Abstract

Social determinants of health (SDoH) such as housing insecurity are known to be intricately linked to patients' health status. More efficient methods for abstracting structured data on SDoH can help accelerate the inclusion of exposome variables in biomedical research and support health care systems in identifying patients who could benefit from proactive outreach. Large language models (LLMs) developed from Generative Pre-trained Transformers (GPTs) have shown potential for performing complex abstraction tasks on unstructured clinical notes. Here, we assess the performance of GPTs on identifying temporal aspects of housing insecurity and compare results between both original and deidentified notes. We compared the ability of GPT-3.5 and GPT-4 to identify instances of both current and past housing instability, as well as general housing status, from 25,217 notes from 795 pregnant women. Results were compared with manual abstraction, a named entity recognition model, and regular expressions. Compared with GPT-3.5 and the named entity recognition model, GPT-4 had the highest performance and had a much higher recall (0.924) than human abstractors (0.702) in identifying patients experiencing current or past housing instability, although precision was lower (0.850) compared with human abstractors (0.971). GPT-4's precision improved slightly (0.936 original, 0.939 deidentified) on deidentified versions of the same notes, while recall dropped (0.781 original, 0.704 deidentified).
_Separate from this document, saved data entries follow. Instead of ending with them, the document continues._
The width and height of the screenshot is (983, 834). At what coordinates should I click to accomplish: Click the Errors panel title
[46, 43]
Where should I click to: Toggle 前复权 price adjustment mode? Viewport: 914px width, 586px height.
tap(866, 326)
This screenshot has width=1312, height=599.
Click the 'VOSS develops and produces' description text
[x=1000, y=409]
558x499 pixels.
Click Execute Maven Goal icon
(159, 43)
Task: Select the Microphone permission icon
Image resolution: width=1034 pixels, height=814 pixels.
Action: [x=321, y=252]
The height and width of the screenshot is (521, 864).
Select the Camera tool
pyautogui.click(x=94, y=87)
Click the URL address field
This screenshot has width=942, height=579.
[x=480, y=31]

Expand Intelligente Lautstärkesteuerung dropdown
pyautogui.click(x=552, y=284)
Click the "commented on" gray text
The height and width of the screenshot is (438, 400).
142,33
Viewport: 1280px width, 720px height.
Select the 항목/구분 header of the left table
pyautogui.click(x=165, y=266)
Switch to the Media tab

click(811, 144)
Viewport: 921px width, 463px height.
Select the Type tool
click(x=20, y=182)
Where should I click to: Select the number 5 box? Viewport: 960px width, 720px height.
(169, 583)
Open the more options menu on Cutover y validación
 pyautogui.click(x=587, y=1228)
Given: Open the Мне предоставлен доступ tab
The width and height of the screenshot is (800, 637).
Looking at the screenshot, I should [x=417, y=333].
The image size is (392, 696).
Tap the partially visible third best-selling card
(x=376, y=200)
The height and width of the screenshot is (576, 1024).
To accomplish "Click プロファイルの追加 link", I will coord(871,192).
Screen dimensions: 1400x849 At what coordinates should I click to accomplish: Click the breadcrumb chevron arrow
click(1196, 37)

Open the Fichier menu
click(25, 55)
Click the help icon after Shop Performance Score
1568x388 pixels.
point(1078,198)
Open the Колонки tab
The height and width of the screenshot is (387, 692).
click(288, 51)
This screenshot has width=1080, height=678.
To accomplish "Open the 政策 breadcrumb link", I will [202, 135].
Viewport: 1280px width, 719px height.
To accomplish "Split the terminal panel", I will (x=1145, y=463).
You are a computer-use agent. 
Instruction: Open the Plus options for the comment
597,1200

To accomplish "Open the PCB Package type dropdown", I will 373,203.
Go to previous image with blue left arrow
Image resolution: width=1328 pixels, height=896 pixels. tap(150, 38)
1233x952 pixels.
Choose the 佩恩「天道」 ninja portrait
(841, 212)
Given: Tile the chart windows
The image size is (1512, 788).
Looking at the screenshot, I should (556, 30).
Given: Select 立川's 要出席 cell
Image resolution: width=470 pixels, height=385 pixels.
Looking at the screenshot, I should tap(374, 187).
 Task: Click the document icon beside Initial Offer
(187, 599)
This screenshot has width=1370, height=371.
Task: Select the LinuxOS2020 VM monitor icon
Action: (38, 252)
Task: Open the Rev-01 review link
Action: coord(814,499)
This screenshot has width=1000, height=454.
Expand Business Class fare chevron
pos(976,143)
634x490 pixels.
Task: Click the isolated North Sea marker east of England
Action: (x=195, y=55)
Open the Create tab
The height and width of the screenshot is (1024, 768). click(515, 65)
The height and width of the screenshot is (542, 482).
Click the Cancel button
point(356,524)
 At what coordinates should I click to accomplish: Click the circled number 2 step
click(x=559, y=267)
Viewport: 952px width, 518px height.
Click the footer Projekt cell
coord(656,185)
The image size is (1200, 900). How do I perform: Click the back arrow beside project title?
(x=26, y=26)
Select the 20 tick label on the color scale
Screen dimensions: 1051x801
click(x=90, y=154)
This work demonstrates that while manual abstraction is likely to yield slightly more accurate results overall, LLMs can provide a scalable, cost-effective solution with the advantage of greater recall. This could support semiautomated abstraction, but given the potential risk for harm, human review would be essential before using results for any patient engagement or care decisions. Furthermore, recall was lower when notes were deidentified prior to LLM abstraction.